Choice of Microcontroller
This is obviously at the core of BackpAQ and is perhaps the most important design choice. For V3 we looked at several of the latest options here, including Arduino-compatible MCUs such as Adafruit Feather, Heltec, ESP32, NodeMCU, and WeMos D1. The ESP32 base was chosen for the second generation device based mainly on processor power, tight WiFi/Bluetooth integration and sufficiently low-power consumption.
The ESP32 is a tiny, relatively inexpensive module with a dual-core 32-bit CPU Controller. The ESP32 is the ESP8266 successor loaded with lots of new features. The version we chose for V3 - Adafruit Feather ESP32 - is a development board that combines Wi-Fi and Bluetooth wireless capabilities, and it’s dual-core. It supports a wide variety of peripherals such as capacitive touch, ADC, DAC, I2C, SPI, UART, I2S, PWM, and much more. It is one of the best solutions for DIY Internet of Things Projects and Smart Home Projects.

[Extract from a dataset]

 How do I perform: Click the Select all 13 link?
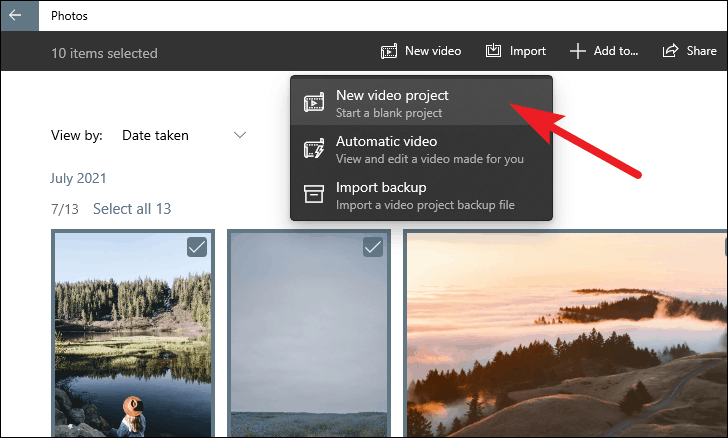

Performance was virtually identical with all of these units and choice ultimately came down to footprint and ease of build and interconnection (QWIIC) with sensors and other components. Ultimately, we chose a development board based around the ESP32, an Adafruit MCU we have used in previous projects and know to be dependable and quite inexpensive (as low as $18 from several Amazon suppliers). As the design evolves we will revisit this choice and re-evaluate best fit.
Choice of CO2 Sensor
We are using the Sensirion SCD4x Miniaturized CO2 Sensors which sense CO2 and RH/T and fit in a space of just one cubic centimeter. These CO2 sensors offer a 2.4V to 5.5V supply voltage range, fully calibrated digital I2C output, and ±(30ppm + 3%MV) accuracy rating. Compared to the SCD30, the SCD4x footprint has been miniaturized by a factor of 5, resulting in dimensions of just 10.1mm x 10.1mm x 6.5mm. With the use of photoacoustic sensing principle, the dimensions of the optical cavity are greatly reduced without compromising on sensor performance. The SCD4x series features a quality humidity and temperature sensor that delivers two additional sensor outputs. Sensirion SCD4x Miniaturized CO2 Sensors are ideal for sensing markets such as IoT, automotive, HVAC, appliances, and consumer goods.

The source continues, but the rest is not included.